Recently, God has really been comforting me and giving me supernatural peace “in the waiting”. I don’t have all the answers or details figured out right now, but I trust that things are unfolding that I can’t fully comprehend. Rather than trying to understand it, I’m trying to trust it.
The journey to this point of trusting God in my life hasn’t always been easy, but it’s been worth it! Often times, however, with obedience comes sacrifice. Learning to die to yourself and your own ways is a sacrifice of your life laid down before the Lord. I have not arrived, I am still learning and growing in how to best do this, but it is my desire to fully offer my whole life as a sacrifice to the Lord.
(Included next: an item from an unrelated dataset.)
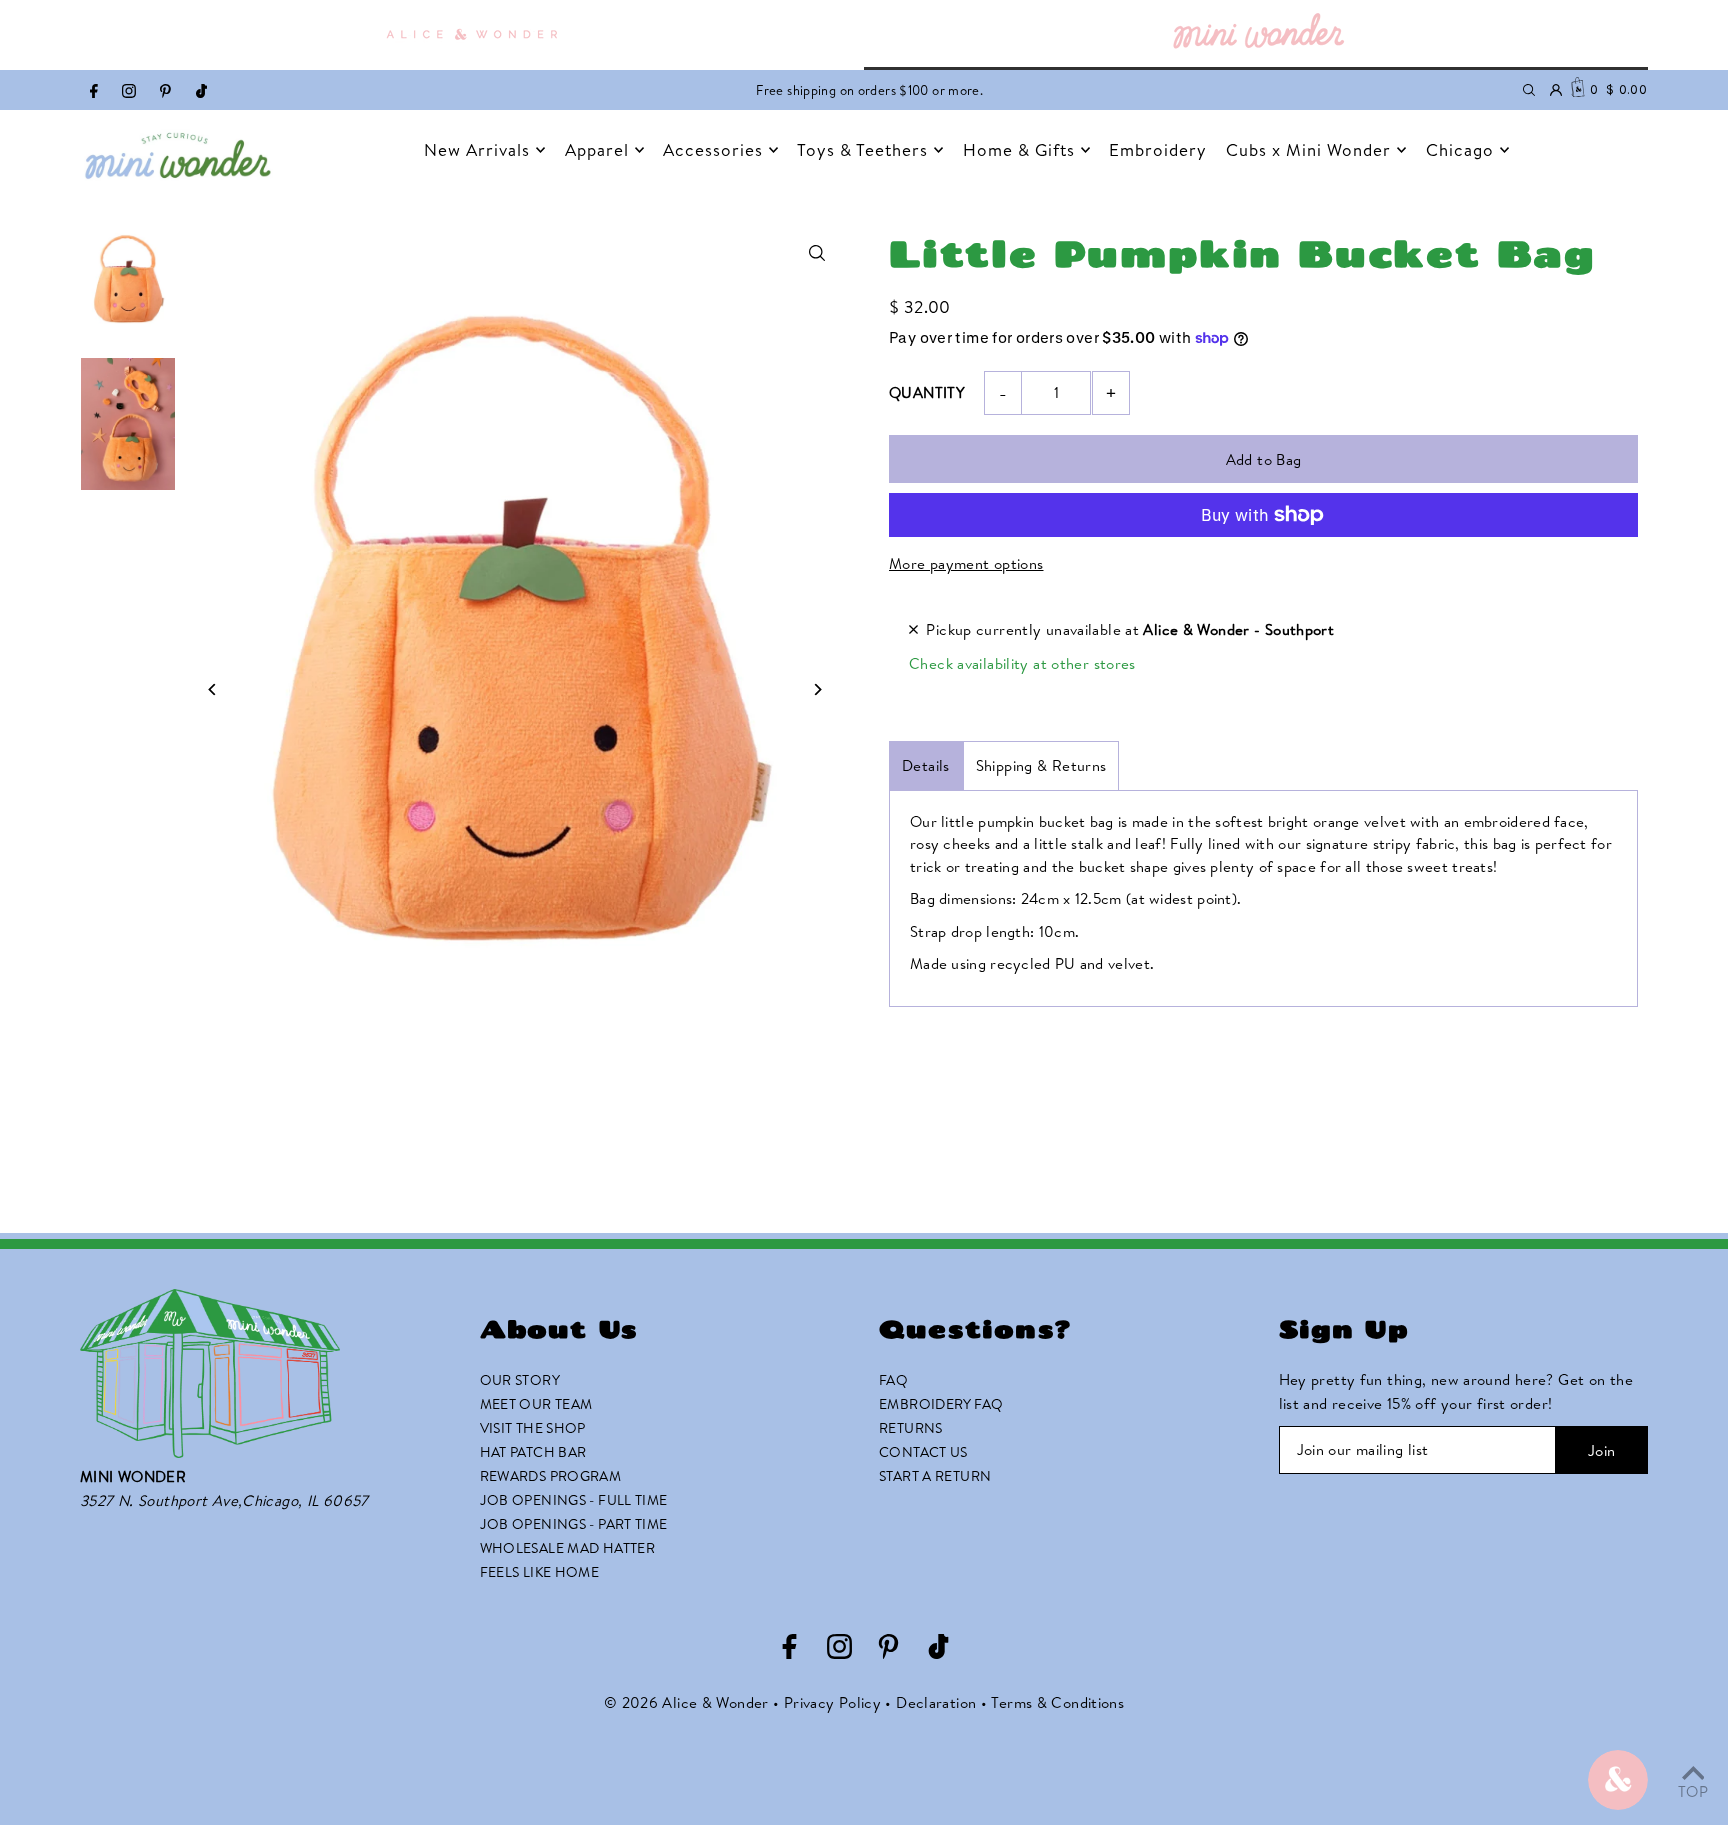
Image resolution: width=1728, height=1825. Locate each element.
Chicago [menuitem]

Not just to be used by Him, but to know Him. To see Him. To hear Him. To partner with Him in establishing His Kingdom here on earth. I want to be close to Him. To feel His heartbeat.
Moving to Kenya was a leap of faith towards a dream and desire that has been in my heart for over a decade. Waiting for the perfect timing and direction from the Lord, I assumed things would rapidly become clear and just happen once I got here. I definitely believe things are unfolding, but not in my timing and definitely not how I expected! I guess maybe I thought because I have been waiting for so long, now all the waiting was over and everything would just appear. POOF!! Easy! Suddenly I wouldn’t have to wait for anything ever again. Lol.
So, I guess, the bad news is, we’ll be “waiting on the Lord” the rest of our lives this side of Heaven. But the GOOD NEWS is, when we wait, we know we’re getting the REAL THING. We’re getting His BEST. His version of our lives. His plans and His ways come to pass in and with our lives when we wait on Him.
We will always be “in the waiting” as we wait for our King to return. The question is, what are you doing in the waiting? How are you waiting? How are you trusting Him in the waiting?
Isaiah 40:31
But those who wait on the Lord
Shall renew their strength;
They shall mount up with wings like eagles,
They shall run and not be weary,
They shall walk and not faint.
There are things I have been praying about for years that are coming to pass and starting to unfold and although I’m so excited, I am cautious. I am waiting. I am trusting the Lord to reveal His timing and His plan and His heart and His ways. I don’t want to make a move without Him. Right now, I’m obeying in the smallest and simplest of things daily and I’m waiting on all the rest to come. I know something is being birthed “in the waiting”.
Pray. Wait. Listen. Obey. Repeat. Repeat. Repeat.